▶ **What needs to be done**: This exercise calls for retyping every line below exactly, with the images omitted.

[Collected data entries]
▽

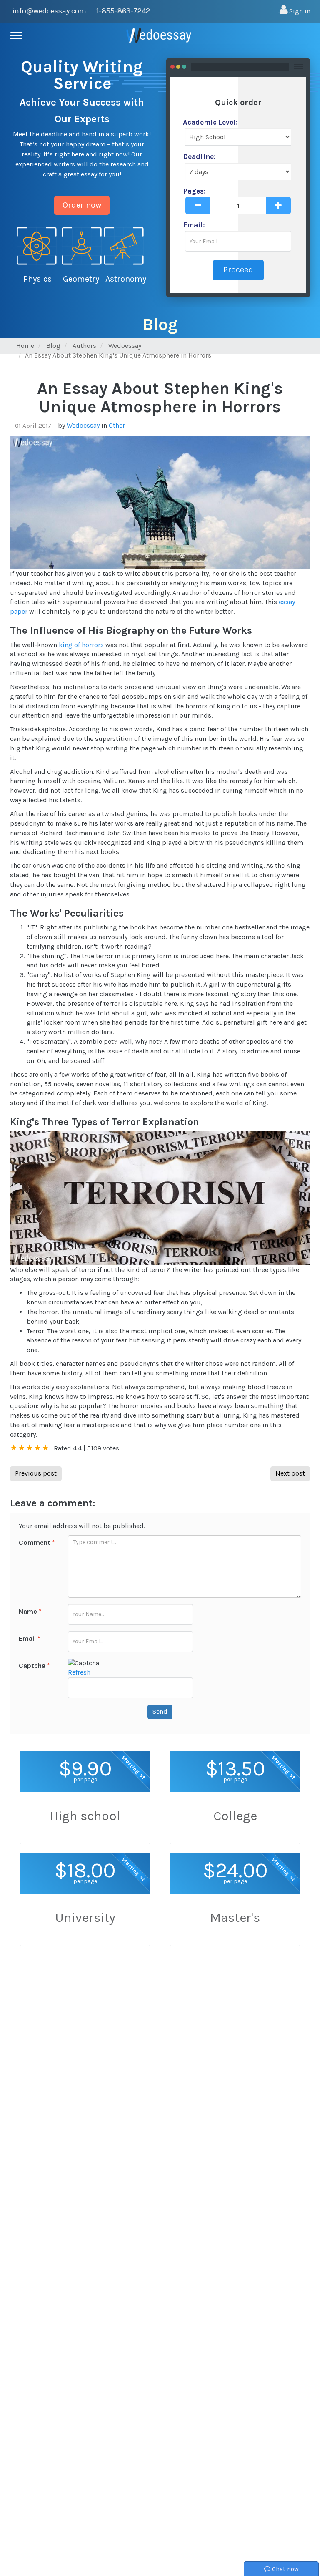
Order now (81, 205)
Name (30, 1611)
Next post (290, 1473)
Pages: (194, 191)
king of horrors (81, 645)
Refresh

△

▶ **Task result**:
Order now (81, 205)
Name (30, 1611)
Next post (290, 1473)
Pages: (194, 191)
king of horrors (81, 645)
Refresh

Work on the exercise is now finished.